Его настроения и поведение в эти дни описаны внешними наблюдателями, прежде всего герцогиней Хедвиг Элисабет Шарлоттой. В ее так называемом дневнике записи именно за эти дни представляют собой связный рассказ, продуманный, взвешенный и отмеченный необычно отчетливым стремлением к критике короля Густава, инспирированной как адресатом Софией Пипер, урожденной Ферсен, так и герцогом Карлом, тяжелое положение которого в финской ставке пробуждало в ней сочувствие. Густав не мог об этом не знать и, казалось, совершенно намеренно демонстрировал перед семейным кругом свое легкомыслие. Герцогиня увидела все оттенки гаммы — от планов отречения от престола до угроз сокрушить дворянство и выпустить на волю дух социального переворота. Все это шокировало ее и заставляло теряться в догадках, чего же на самом деле хочет Густав; ему, вероятно, это и было нужно.
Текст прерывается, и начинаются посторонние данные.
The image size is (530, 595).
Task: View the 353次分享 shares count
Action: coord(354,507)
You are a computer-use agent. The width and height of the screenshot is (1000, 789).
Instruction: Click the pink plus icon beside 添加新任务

2 и 3 сентября Густав заседал с риксродом. Первый день был посвящен сообщению короля об Аньяльской конфедерации и завершился обращением к совету высказаться о том, как следует наказать за измену. Назавтра он получил ответ совета, состоявший в том, что поскольку Густав сам пообещал преступникам прощение, если они придут с повинной и вернутся к повиновению, то ему и следует прежде всего подождать их ответа. У Густава не было иного выхода, как принять эти советы, поскольку фактически он отдал решение на суд риксрода. Затем пробил час Карла Спарре — он доложил об оборонительных мероприятиях и военном положении государства. Он нарисовал мрачную картину: страна беззащитна, если Дания вступит в войну на стороне России. Неприятель будет господствовать на море, сможет разрушить Карльскруну, угрожать Гётеборгу, перережет сообщение с Финляндией, так что она не сможет обороняться и достанется России. Даже Стокгольм может оказаться под угрозой.

вернуться

53

Семьей Крунстедтов.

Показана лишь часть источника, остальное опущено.